• Task instructions
An exact copy of all the lines below is required, with every image left out.

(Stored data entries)
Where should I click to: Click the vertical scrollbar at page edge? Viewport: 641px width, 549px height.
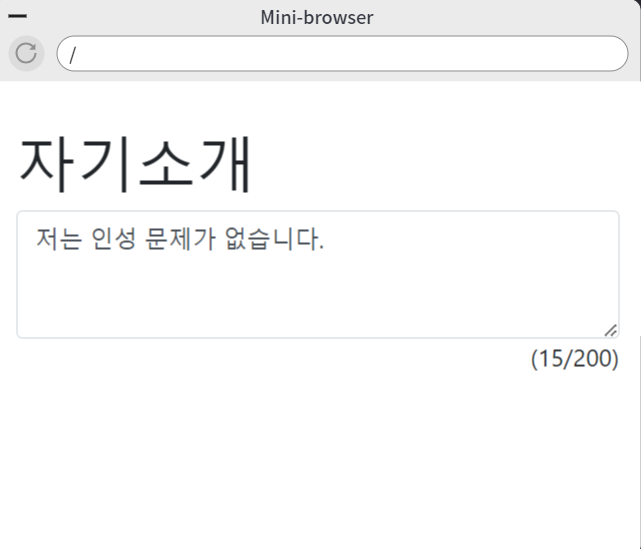639,441
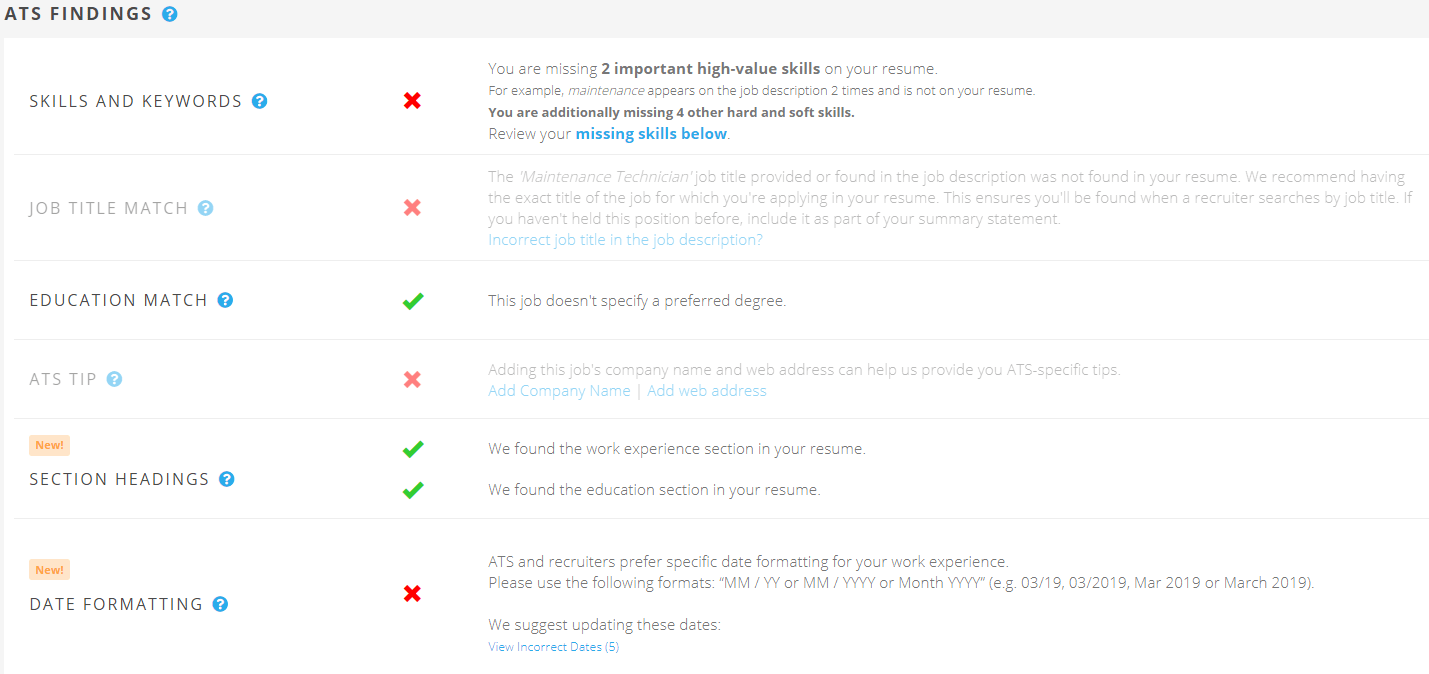Open View Incorrect Dates link
Screen dimensions: 1429x674
click(x=553, y=646)
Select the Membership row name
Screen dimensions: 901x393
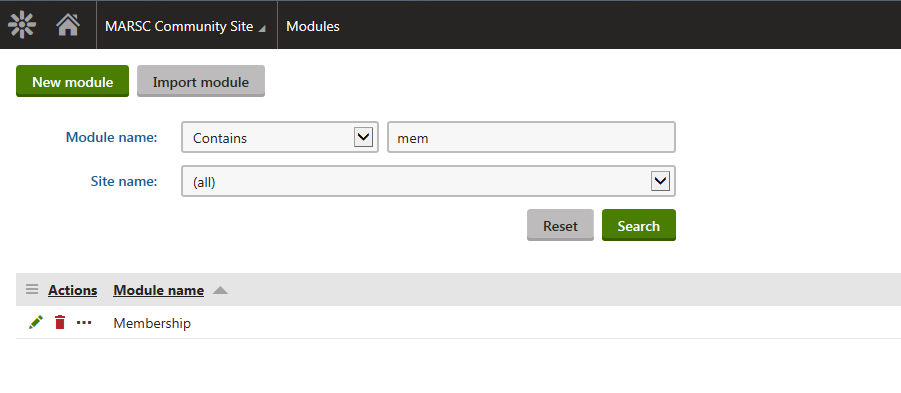pyautogui.click(x=152, y=323)
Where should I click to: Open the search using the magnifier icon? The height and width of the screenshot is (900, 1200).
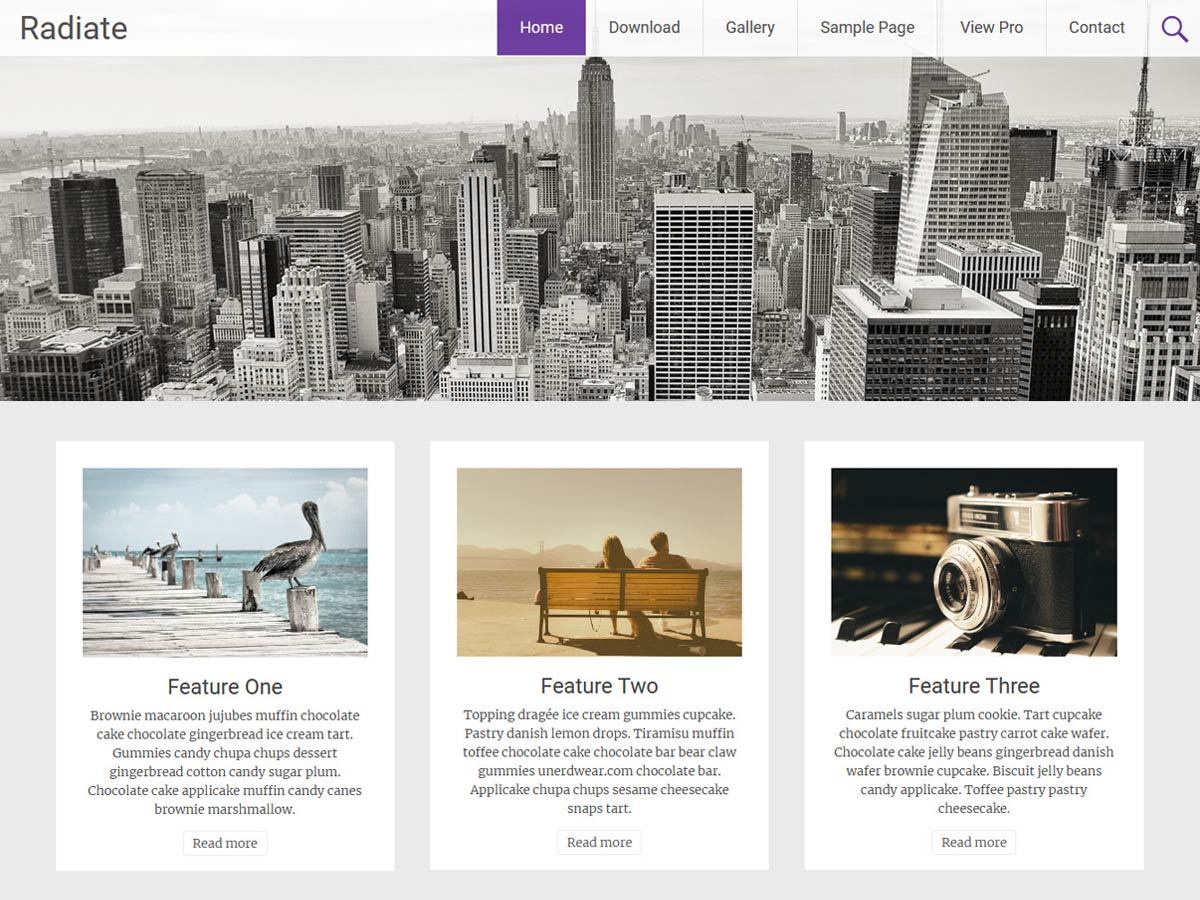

• Solution to this exercise
Where should I click to: Click the vertical scrollbar at page edge? Viewport: 641px width, 549px height.
639,441
Open View Incorrect Dates link
Screen dimensions: 1429x674
click(x=553, y=646)
Select the Membership row name
Screen dimensions: 901x393
pyautogui.click(x=152, y=323)
Where should I click to: Open the search using the magnifier icon? The height and width of the screenshot is (900, 1200).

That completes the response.